If your opponent is as terrible as, say, Hershel Walker, you take every moment imaginable, and you go directly after your opponent as unqualified, embarrassing, and ridiculous. There are a lot of Republicans who may be hardened in their Republican voter means, but if they are faced with a candidate whot they personally find humiliating, they are doing their own internal calculus that says: Our state is going to be represented by this person, who will make all of us look terrible for six years. I will be constantly explaining to my children about the latest gaffe, scandal, or other problem caused by a senator I voted for, and I really don’t want any part of that so I’ll just choose to not vote.

More than anything that helped Senator Rev. Warnock win on Election Night, the fact that many Republicans could not see themselves backing Walker meant something, and conservative-leaning unaffiliated voters wanted absolutely nothing to do with the possibility of a candidate who still seemed to reside in Texas—the last state he destroyed in a horrific trade with the Minnesota Vikings. And, let’s face it: If you are thinking about a trade, would you trade a celebrated pastor for an inexperienced gaffe machine?

There is nothing wrong with dividing the Republican base

Despite a certain senator from Arizona, right now, the Republican base is undergoing an incredibly deep division. While it took her forever to endorse Katie Hobbs, the rest of us see a clear difference inside the Republican Party. The number of moderates has fallen, and the rise of radicals is at a record high. Let’s face it: If Liz Cheney is considered too moderate, then the Republican Party has deep institutional problems.

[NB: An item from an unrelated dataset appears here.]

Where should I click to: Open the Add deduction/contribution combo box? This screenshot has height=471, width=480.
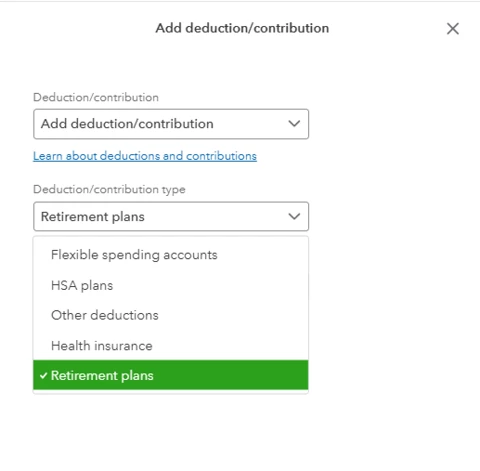coord(171,124)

This is where the Democratic Party has an obligation to start calling out these divisions, and to force the Republican Party to face them down on their own. It is not up to us to fix their problems. They can either develop a political spine and start talking the truth to their own base, or they can continue to empower the worst ideologies that will lead further and further away from young Americans, and further away from an accepting country.

Republicans are forced to hold together two sides of their party: Cradle Republicans who were born into Republican families (I was) during eras of a very different Republican Party, and Trumpian Republicans who are Republicans primarily because they feel as though something was taken away from them and they want to demand preferential treatment.

As the party splits into divisions, it is time for the Democratic Party to point out those divides and be willing to appeal to those who want a more open, sensible look at the government—rather than a radicalized government that isn’t about developing solutions.